Opener proper ‘Mistress of Misery’ is as technical as it is epic (a mix the band employ fantastically and frequently here), ‘Seas of Storms’ is made to please headbanging metallers, post-metal beard-strokers and hardcore chug-lovers alike but doesn’t ever get muddled or lost in metalcore tedium, and if ‘Futile Prayer’ is an almost black metal burst of rage then ‘Sufferance’ is the smart, melodic scene-stealer- a song blessed with strength, style, shiny hooks, and that irresistible x-factor that suggests it won’t be long before Viatrophy break through to bigger things. Oh, it’s not going to change the world- leave that for this lot’s next album- but turn this up loud enough and it is more than capable of shaking it damn hard. Superb.

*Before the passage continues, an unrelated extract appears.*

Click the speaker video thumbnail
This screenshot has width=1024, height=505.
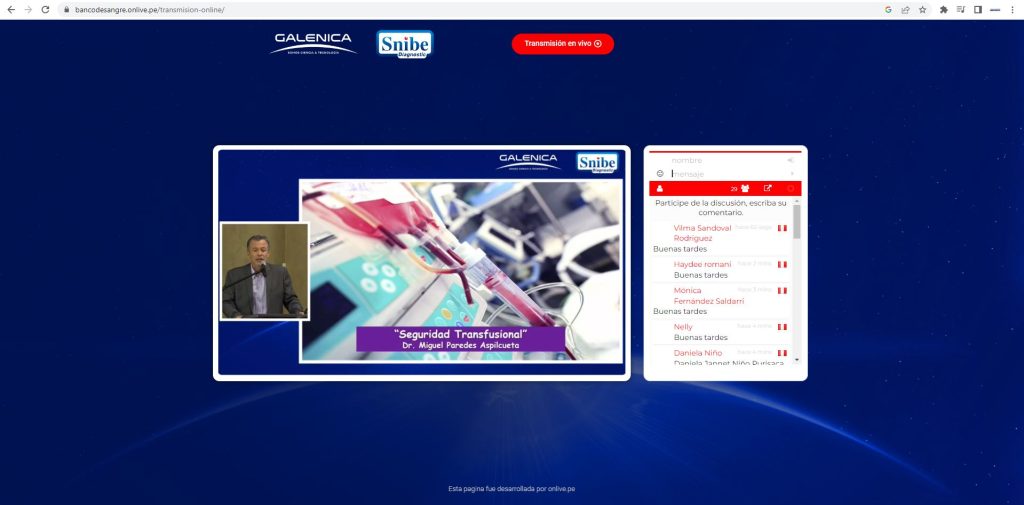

VITAMINSFORYOU- He Closed His Eyes So He Could Dance With You
The problem with most of the music lumped with ugly labels like emotronica, laptop rock and electro-emo is that it all tends to value emo stylings over emotional connection, genre clichés over genuine hooks, and melodrama over melody. Well Vitaminsforyou, the musical nom de plume for Toronto resident Bryce Kushnier, is here to reset the balance. Oh sure, there are some soppy lyrics and plenty of breathy vocals here, and there’s no getting away from just how Dashboard Confessional that album title is, but ‘He Closed His Eyes…’ is actually more likely to make you get up and dance than write in your diary. ‘One Nite Stand’ piles on bubbly beats, jazzy glitches, and washes of noise until it’s really cooking, ‘Leave My Head Around’ is like Hot Chip with proper tunes, and ‘War’ is capable of getting fans of emo, dance, IDM, and indie all on the same dancefloor all at the same time. Oh, and no record that starts with a song called ‘Flesh Python’ could ever, ever be accused of being too emo. Aces.
7.13.2009
YOUR DEMISE- Ignorance Never Dies

Full of surprises this. For a debut it’s an unbelievably confident and accomplished outing, for a group that claim not to practice often it’s a tight, professional beast, and for a small British band this isn’t half a big, brutish thing capable of appealing to heavy music fans worldwide too. But the most unexpected thing about Your Demise’s first full-length is just how much it feels like a hit record. Oh sure, ‘Ignorance Never Dies’ is packed with spiky metal-edged hardcore that spits and hisses and wants your blood but there’s more energy, attitude and shiny hooks here than on both Gallows albums put together. The title track is a buzzing, edgy two-minute taster of what’s to come, ‘Burnt Tongues’ unleashes a wall of rage that would be utterly inaccessible in lesser hands but is involving, exciting, and addictive here, and ‘TF’ is just begging to be ripped off this record and wrung out in front of a baying crowd. And it’s not all heads-down hardcore destruction here either. ‘Unknown Dub’ is a grimy slice of electronics that’s as dark as any downtuned doom, ‘Great Shape’ is a neat glitchy interlude and ‘Black Veins’ adds both punk spit and steamroller metallic grit to the mix too. Ok, so few records featuring lines like “Slit my fucking throat, your life’s a fucking joke” are destined to truly take the world by storm but ‘Ignorance Never Dies’ doesn’t just put Your Demise alongside the best of British but next to names like Hatebreed, First Blood, and Biohazard. Brilliant.